> DIRECTIVE A:
Please write out the raw entries below word for word, line by line, without the pictures.

Guasacaca?

Curious?  That is the name of the avocado sauce that we discovered last Sunday at Valencia Luncheria, a Venezuelan beach food cafe in New Canaan, Connecticut. We showered it over every dish. The first recipe (and photo) I found for it on the web was a thick grassy green, creamy pesto and not at all like the milky, squeeze-bottle, cilantro flecked sauce we experienced there.  So I decided to try my hand at reproducing it.  It's hard enough to find a super ripe avocado exactly when you want to use it, but amongst a hill of them in a local supermarket I found one.  One.  A small one.  I knew there was a background flavor of onion, vinegar or lime juice, lots of cilantro and a bit of spiciness.  And I knew that the emulsifier here was water, not the cup of olive oil in the aforementioned recipe.  First the sauce tasted a bit "sweet" according to my husband, the globe-trotting restaurant consultant who has an immaculate palate.  There was nothing sweet in it but he was right.  Time for more vinegar, and some healthy squeezes of fresh lime juice.  Definitely more salt, and a little more onion.  Ahh, a bit more minced fresh jalapeno; after all, they vary so much in their heat index.  Hmm. The sauce at VL was also a bit pale, so in addition to water I added some milk.  Unorthodox maybe, but before we knew it, in our very own kitchen was a small glass pitcher of our own homemade guasacaca!  A heaping cup, or more of it -- a milky, jade-green sauce with flecks of kelly green cilantro.  We poured it over a mound of steaming, freshly cooked black beans, laced with fresh bay and garlic.  We ate some steamed carrots and cabbage.  We drank some chilled white wine and repeated what we often say to each other at dinner, that "no one else on the planet is eating this right now." My husband found another recipe for me at the end of the evening.  It was from Steven Raichlen, the super prolific cookbook author, whose recipe, it turns out, was very similar to mine.  His uses chopped green bell pepper instead of my jalapeno (in a smaller quantity) and he, too, uses a large quantity of water to loosen it.  It is the Venezuelan steakhouse equivalent to Argentina's chimichurri and it can be enjoyed on almost anything, even a hill of beans.

My Own Guasacaca The sauce should be highly seasoned, so taste as you go along and make adjustments: add more jalapeno, vinegar or salt.

[Raw records]
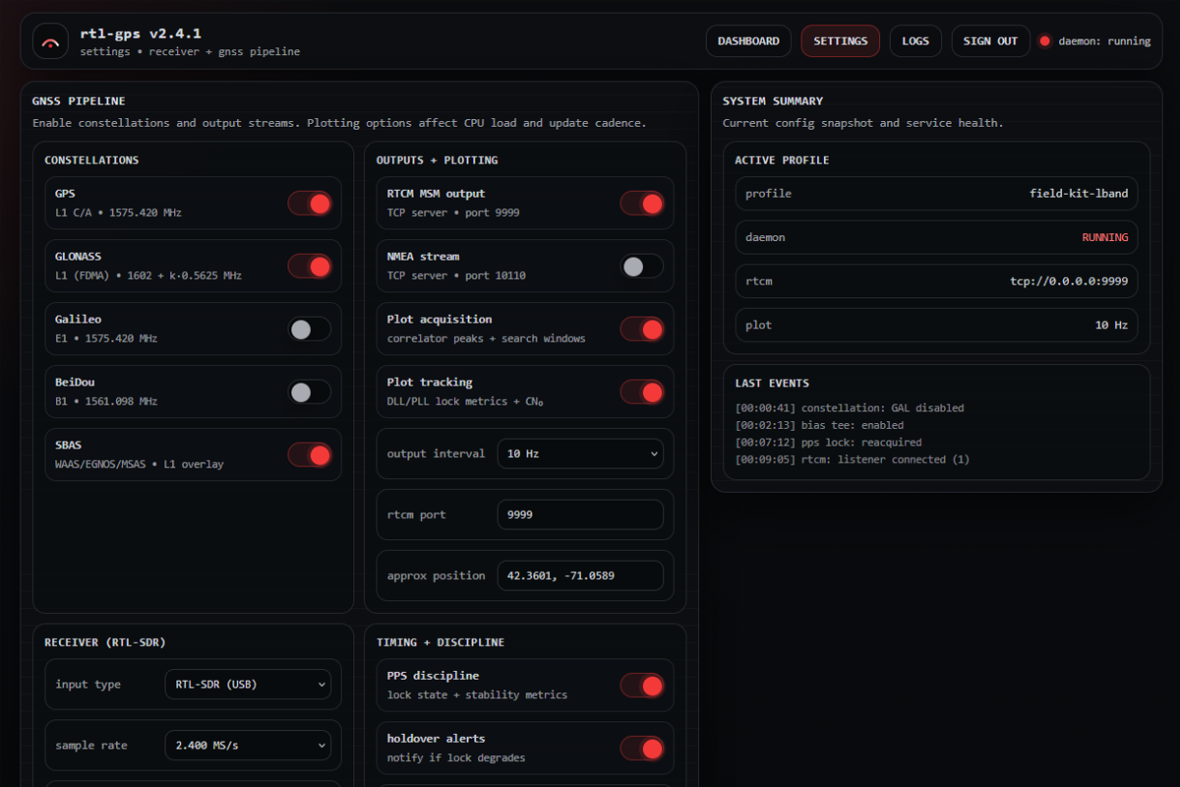The width and height of the screenshot is (1180, 787).
Task: Open the Logs tab
Action: point(915,41)
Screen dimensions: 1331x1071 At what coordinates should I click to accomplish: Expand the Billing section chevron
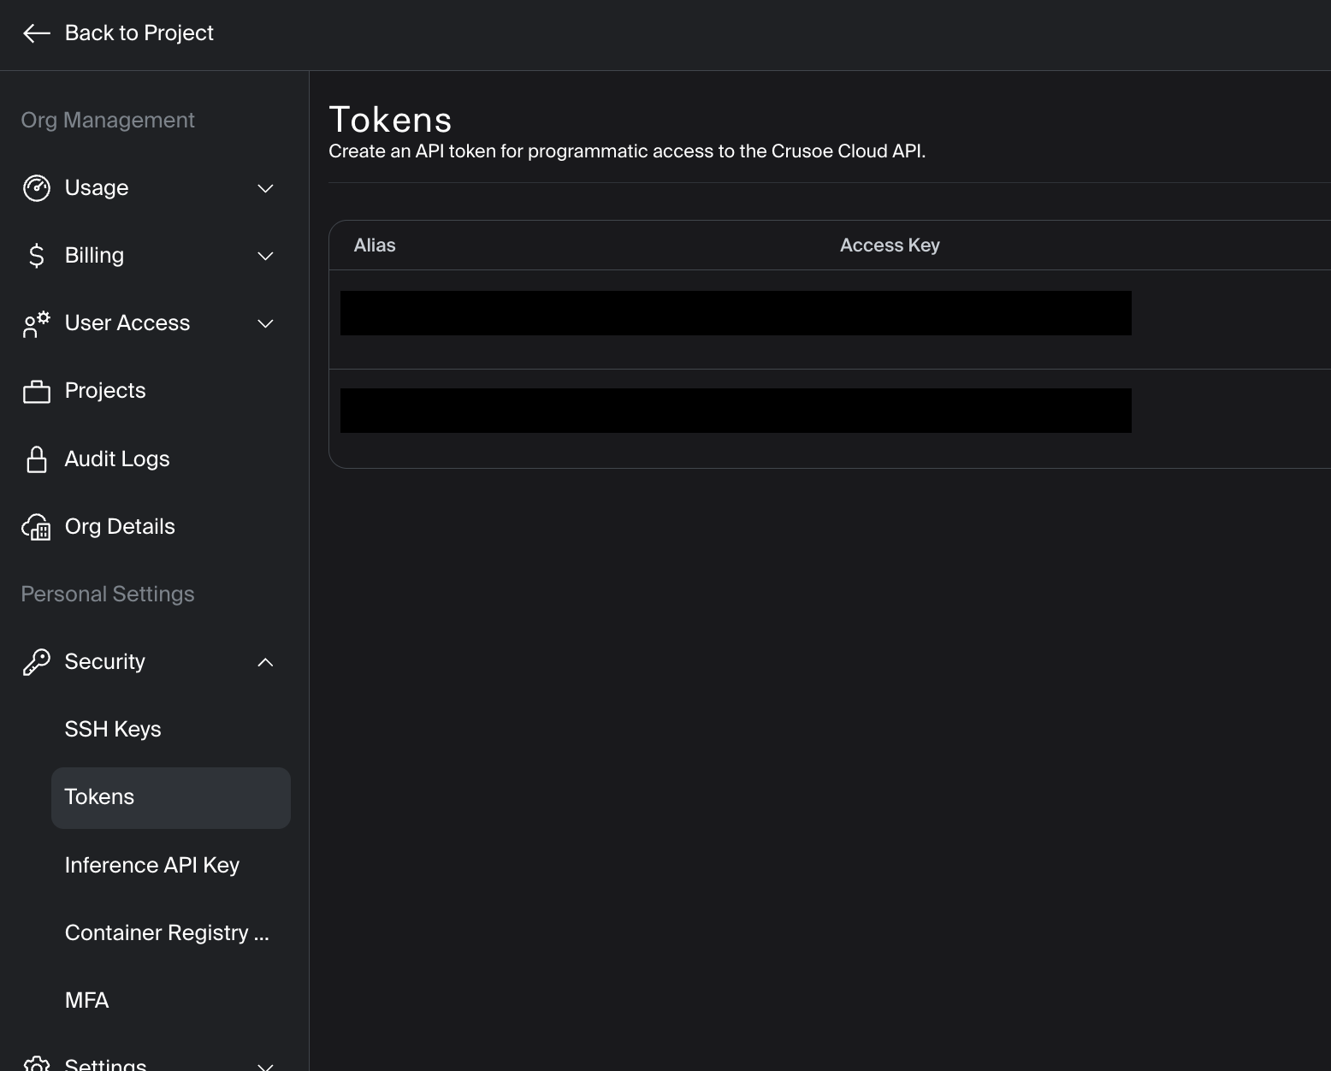pyautogui.click(x=266, y=256)
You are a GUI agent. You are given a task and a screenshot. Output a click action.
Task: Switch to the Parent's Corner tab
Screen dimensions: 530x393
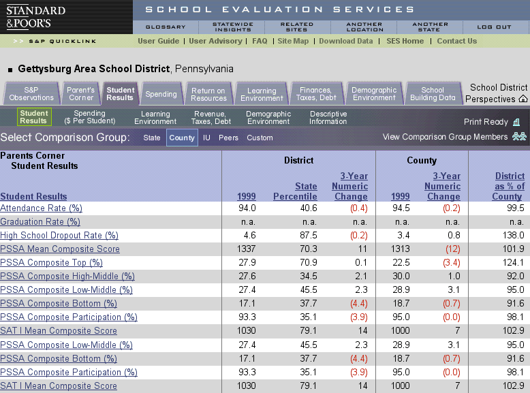[80, 94]
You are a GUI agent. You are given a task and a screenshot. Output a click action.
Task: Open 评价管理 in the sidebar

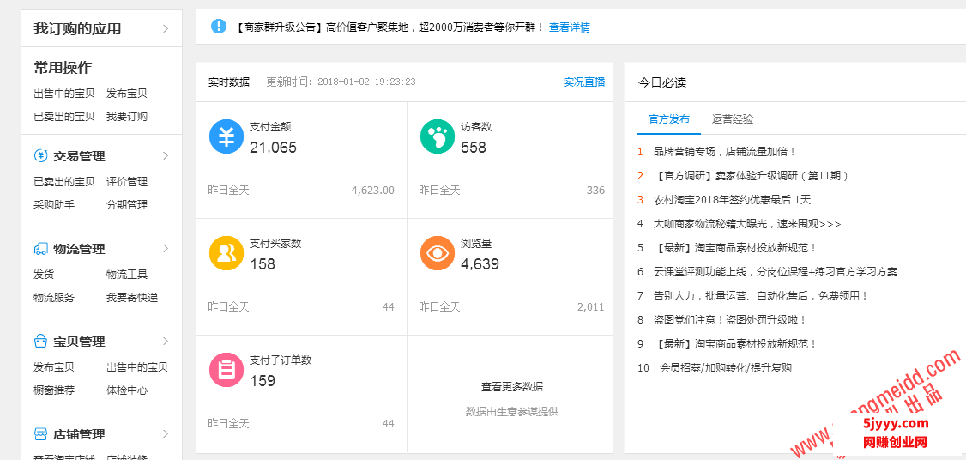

> DIRECTIVE B:
Answer these questions about the guasacaca text above:
(i) In which town and state is Valencia Luncheria?
(ii) What does Steven Raichlen's recipe use instead of jalapeno?
(iii) Besides water, what was added to the homemade sauce?

> FULL OUTPUT A:
The width and height of the screenshot is (1180, 787).
Task: Open the Logs tab
Action: point(915,41)
Screen dimensions: 1331x1071 At what coordinates should I click to accomplish: Expand the Billing section chevron
pyautogui.click(x=266, y=256)
You are a GUI agent. You are given a task and a screenshot. Output a click action.
Task: Switch to the Parent's Corner tab
Screen dimensions: 530x393
[80, 94]
You are a GUI agent. You are given a task and a screenshot. Output a click action.
Task: Open 评价管理 in the sidebar

> FULL OUTPUT B:
(i) New Canaan, Connecticut
(ii) Chopped green bell pepper
(iii) Milk